When simulated in the absence of ions, the water in pore showed a qualitatively similar periodic behavior to that in the presence of salt, but higher total probability of water-occupied state (50% of the time, Fig. 3 e). Fluctuations between single- and double-string modes with a period of 250 ps were observed during the longer occupancy period. The results suggest that the physiological concentration of salt may shift the equilibrium toward the empty pore state. This behavior is consistent with the well-known effect of surface tension increase in concentrated salt solutions. Indeed, the local concentration of Cl– ions attracted by positive charges of R88 to the outer vestibule reached 3 M in the end of simulation.
Computation of electrostatics with a cutoff effects the state of pore hydration
The role of the long-range electrostatic interactions was indirectly estimated by repeating the simulations (with the larger protein fragment) with the cutoff method of electrostatics calculation instead of the particle mesh Ewald (PME). Other simulation conditions were the same as in the first set. Simulations were initiated with the pore completely filled with water. The removal of the long-range electrostatic interactions had lead to a complete emptying of both the constriction and the wider nonpolar part of the pore. After retracting to the upper vestibule (to the position predicted by the third free energy minimum, Fig. 1 f) during the first 150–200 ps of simulation, liquid water was never observed in the entire nonpolar pore region again in two independent 6-ns simulations conducted with or without salt.
Gain-of-function mutation stabilizes the water-filled state of the pore
In the contrast to WT MscS, the gain-of-function mutant L109S, with wider and significantly more hydrophilic constriction region, was stably hydrated for all 4 ns of the simulation, with either the PME or cutoff methods of electrostatics calculation. Water filled completely all solvent-accessible space (Fig. 2 d).

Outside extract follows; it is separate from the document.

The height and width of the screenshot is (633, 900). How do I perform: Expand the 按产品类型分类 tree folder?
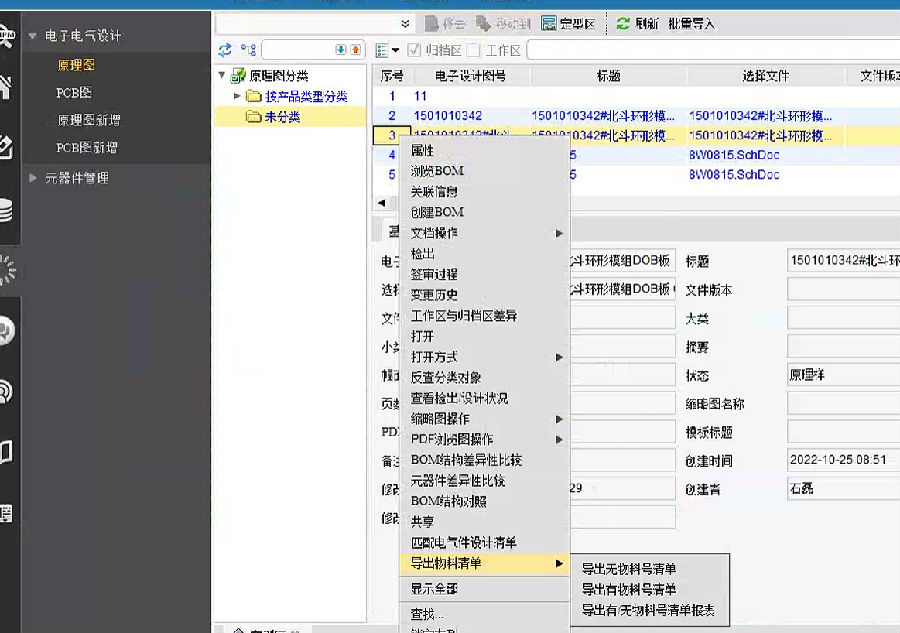(237, 96)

Water in MscS: maps of density and hydrogen bonding
Water density maps (Fig. 4) were computed as the probability to see the oxygen of a water molecule in a particular grid location and normalized to the density of bulk water. In the pore vestibules, the water density distribution is similar to that in the bulk, with a slightly denser layer near the pore surface. In the nonpolar region, the layering of water is pronounced in all simulations of WT MscS with salt (Fig. 4 a), with pure water (Fig. 4 b), or in the L109S GOF mutant channel (Fig. 4 c). The cross section normal to the pore axis (Fig. 4 a, inset) shows that water in this confined region is organized as two concentric cylinders without a clear sevenfold symmetry despite the heptameric organization of the pore. The pattern of water density follows the contour of the cavity, which is round and uniformly hydrophobic in this region. In other cross sections, the sevenfold symmetry is more pronounced near polar atoms, especially near the exposed backbone of G101 (not shown).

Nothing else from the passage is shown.